The Basics of the EIS Test
The EIS test is not a routine process – rather it requires an EIS expert to execute the test and analyze the data through modelling simulation. Ximing Li, PhD has been studying EIS for years, and is an expert in the field at Lubrizol. The EIS test is run using a Potentiostat/Galvanostat, which uses a small amplitude, AC signal to probe the impedance characteristics of a tested cell.
Lubrizol application labs use Gamry Reference® 600 Potentiostat/Galvanostat instruments and many glass test-cells to perform EIS testing.
Compared with traditional accelerated corrosion tests, such as salt fog, EIS provides an objective, faster and more reliable, quantitative test for protective coatings. It is also a non-destructive test method, as opposed to the scribes made on test panels in salt spray testing, to monitor the coating damage process and understand the failure mechanisms.
Protective Coatings and Additives
The EIS method can provide the mechanisms to help understand the structure/property relationship to accelerate and improve the development process of protective coatings in direct-to-metal (DTM) applications, and Lubrizol takes full advantage of this capability. There are two important ways EIS technique helps with improving polymers. First, EIS provides much faster performance evaluation—at least 10 times faster compared with other common test methods, like salt-spray. Second, the modeling analysis of EIS helps understand the failure mechanisms (barrier, adhesion, and passivation) and the damage evolution of a new polymer, which provides valuable inputs. That is something common test methods cannot do.
"To improve dispersant performance for DTM coatings, Lubrizol has used EIS to study the effect of different types of dispersants in white (TiO2) paint on cold rolled steel", shares Ximing. "We designed different models to differentiate two protective properties: barrier and scribe adhesion. This helps to understand how a dispersant interacts with pigments in a polymer."
Ximing continues, "the EIS technique is not just for DTM coatings and additives, but the system must be able to connect with an electrochemical test cell, which is why it is widely used in applications of corrosion, biosensors, batteries, fuel cells, metal coatings and physical electrochemistry. For example, we have used EIS to evaluate rust preventatives and anti-flush inhibitors."

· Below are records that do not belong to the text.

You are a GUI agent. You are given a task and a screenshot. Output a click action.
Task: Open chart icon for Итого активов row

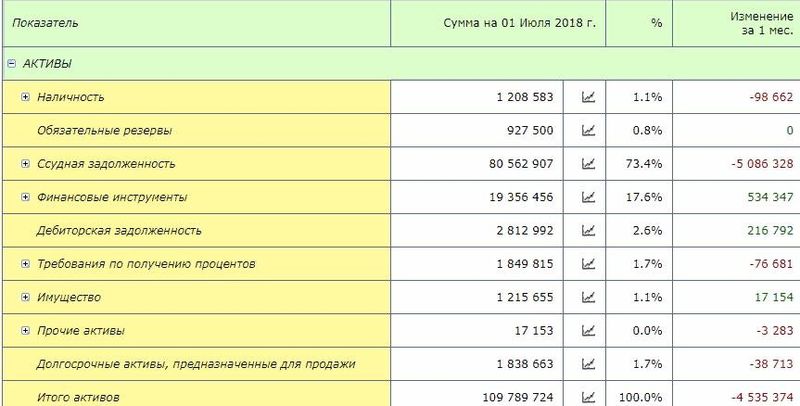588,397
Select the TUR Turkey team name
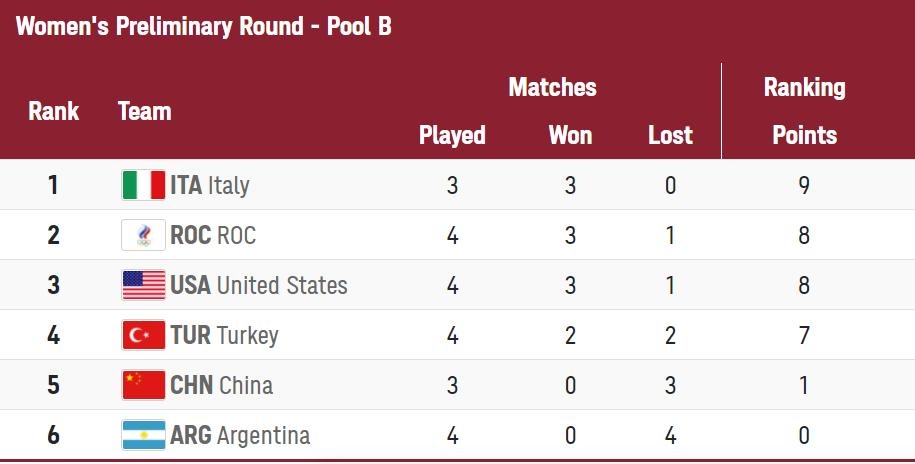The height and width of the screenshot is (464, 915). pyautogui.click(x=224, y=335)
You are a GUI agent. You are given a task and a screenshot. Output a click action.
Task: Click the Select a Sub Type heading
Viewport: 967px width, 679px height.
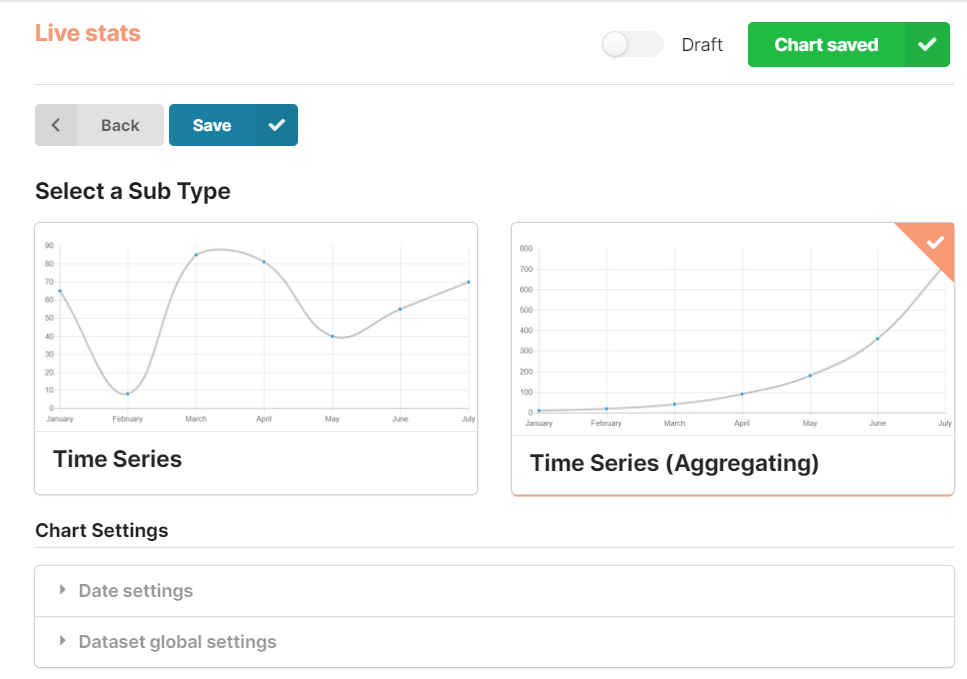coord(132,191)

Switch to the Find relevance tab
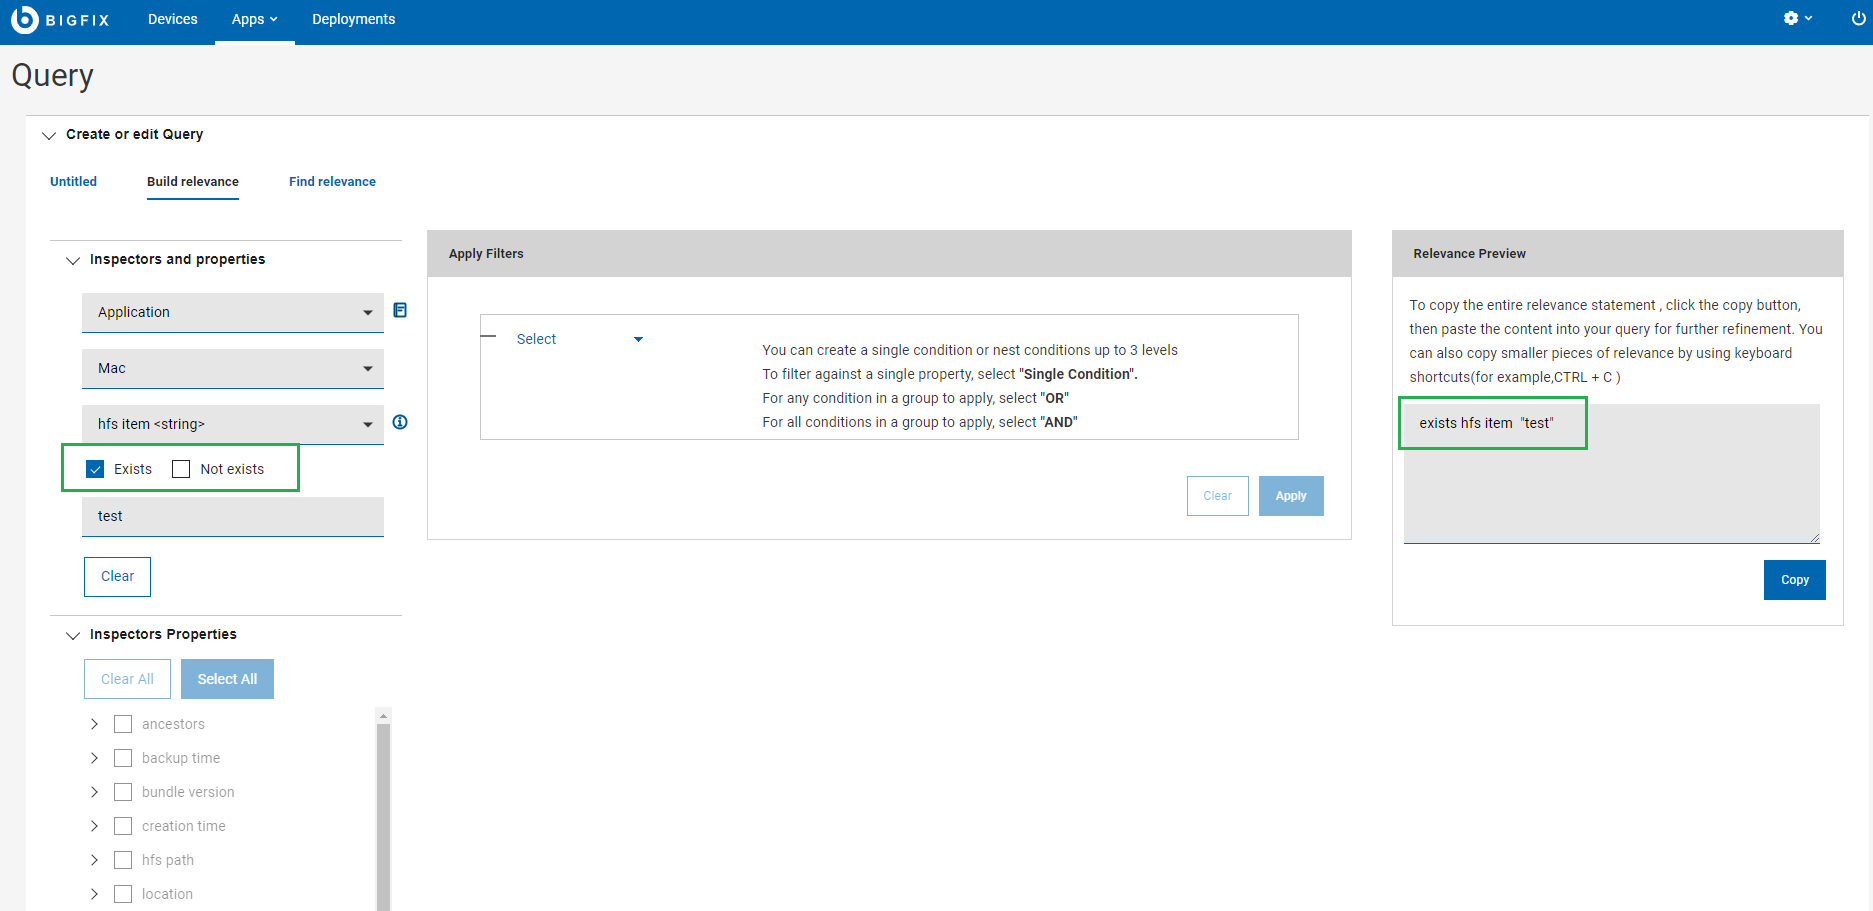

In summary, EIS is an important and powerful tool to improve polymers and dispersants for DTM applications, and in various other electrochemical related areas. In protective coatings, the EIS technique offers several advantages in predicting real world corrosion resistance more accurately and faster over other testing methods, like salt-fog testing, due to the poor repeatability and reproducibility of those other methods.